Establishing identity for settlement can be achieved through the previous submission of biometrics and issued identity documents from the Home Office following the grant of a previous period of permission to stay.

Applications must not be processed until one month before the applicant becomes eligible for settlement (based on the need to have a continuous period of 5 years’ permission to stay as a stateless person). Any applications received more than a month, but less than 3 months, before the applicant is eligible, should be held until a month before the date they become eligible and then processed. The file must be noted accordingly. Applications received more than 3 months before the applicant becomes eligible for settlement should be refused.

Some individuals do not need to have spent a continuous period of 5 years in the UK with permission as a stateless person to qualify for settlement. If the applicant has permission as a stateless person for at least one year immediately before the date of a settlement application and did not enter the UK illegally; the 5-year qualifying period can be met by also counting time on any other route that allows a person to qualify for settlement.

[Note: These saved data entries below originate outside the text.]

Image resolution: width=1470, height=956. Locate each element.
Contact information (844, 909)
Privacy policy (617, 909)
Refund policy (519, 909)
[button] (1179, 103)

If an individual does not qualify, you should advise the individual that they do not qualify for settlement at this time because they have not accrued a continuous period of 5 years permission to stay as a stateless person or by other applicable routes, and that they should apply again when their permission to stay is due to expire within a month or when they have accrued 5 years’ permission to stay.

Settlement may be granted under S 10.1 of Appendix Statelessness after the applicant has spent a continuous period of 5 years in the UK with permission to stay granted under paragraph S 5.1. To qualify for settlement, an applicant must meet the requirements set out in paragraph S 6.1-S 8.2 of Appendix Statelessness and not fall for refusal under paragraph S 10.2-S 10.3. See the sections on exclusion and Part 9 for further information.

If you are not satisfied that all the suitability and eligibility requirements or settlement as a stateless person are met but are satisfied that the applicant meets the requirements for permission to stay as a stateless person, you must grant the applicant a further period of permission to stay as a stateless person for 5 years.

Where clear evidence comes to light that the individual is not stateless and/or is admissible to another country for the purpose of permanent residence, you must refuse the settlement application under paragraph S 9.1. The individual will then need to make a valid application for permission to stay under other provisions of the

Immigration Rules or leave the UK. You must refer such cases to the relevant enforcement team to consider whether removal action is appropriate.

Applicants who apply for settlement as a stateless person but have never been granted permission to stay on the statelessness route must be refused settlement on this route as they do not meet the requirements of paragraph S 10.3 of the rules.

Where an application is refused because they do not meet the requirements of the Immigration Rules but permission to stay is granted outside the rules there is a right of administrative review.

Travel documents

People who are recognised as stateless are entitled to apply for a stateless person’s document which will be issued in accordance with the UK’s obligations under the 1954 UN Statelessness Convention.

This can include person’s granted permission to stay in accordance with this policy and those who are recognised as being stateless, but do not qualify for permission to stay as a stateless person. For example, this may include those who are refused under general grounds for refusal but who are granted leave outside the Immigration Rules.

Applications for a stateless person’s document must be made online. The Biometric Residence Permit (BRP) is the only evidence of valid permission to stay in the UK and a photocopy of the BRP should be provided along with the travel document application supporting documents.

Further information on applying for a Home Office travel document is available on the GOV.UK website.